Ces femmes qui dérangent la France

Elles s’appellent Christiane Taubira, Rachida Dati, Najat vallaud Belkacem, Danielle Obono, Sibeth Ndaye, Jeanette Bougrab, Rama Yade, Audrey Pulvar…. Elles ont fait l’objet d’injures de la part de concitoyens. Ces femmes sont elles discriminées du fait de leur identité ?

Est-ce dire que Femme et noire en politique c’est la double peine assurée ? C’est un fait, le sexisme opère indépendamment et simultanément d’avec le racisme. Néanmoins, le racisme n’est pas la seule force oppressive qui régit les rapports humains.

A la socialisation sexiste-raciste s’ajoute donc de fait, la question du pouvoir. Occuper un poste régalien en France, a valu à ces femmes noires ou d’origine maghrébine d’être mises en pâture et d’être la source d’alimentation première des injures et débats xénophobes.

Liste des consignes =>
- 1) D'après l'extrait, qu'est-ce qui a valu à ces femmes noires ou d'origine maghrébine d'être mises en pâture ?
- 2) Recopiez les lignes du jeu de données ci-dessous en renommant « accomplish » en « achieve » partout, sans rien changer d'autre.

Extrait d'un jeu de données
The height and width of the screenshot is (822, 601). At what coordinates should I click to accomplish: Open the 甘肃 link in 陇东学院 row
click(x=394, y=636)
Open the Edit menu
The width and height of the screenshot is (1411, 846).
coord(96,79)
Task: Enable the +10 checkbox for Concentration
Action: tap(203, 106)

Réponses aux exercices =>
- 1) Occuper un poste régalien en France.

- 2)
The height and width of the screenshot is (822, 601). At what coordinates should I click to achieve: Open the 甘肃 link in 陇东学院 row
click(x=394, y=636)
Open the Edit menu
The width and height of the screenshot is (1411, 846).
coord(96,79)
Task: Enable the +10 checkbox for Concentration
Action: tap(203, 106)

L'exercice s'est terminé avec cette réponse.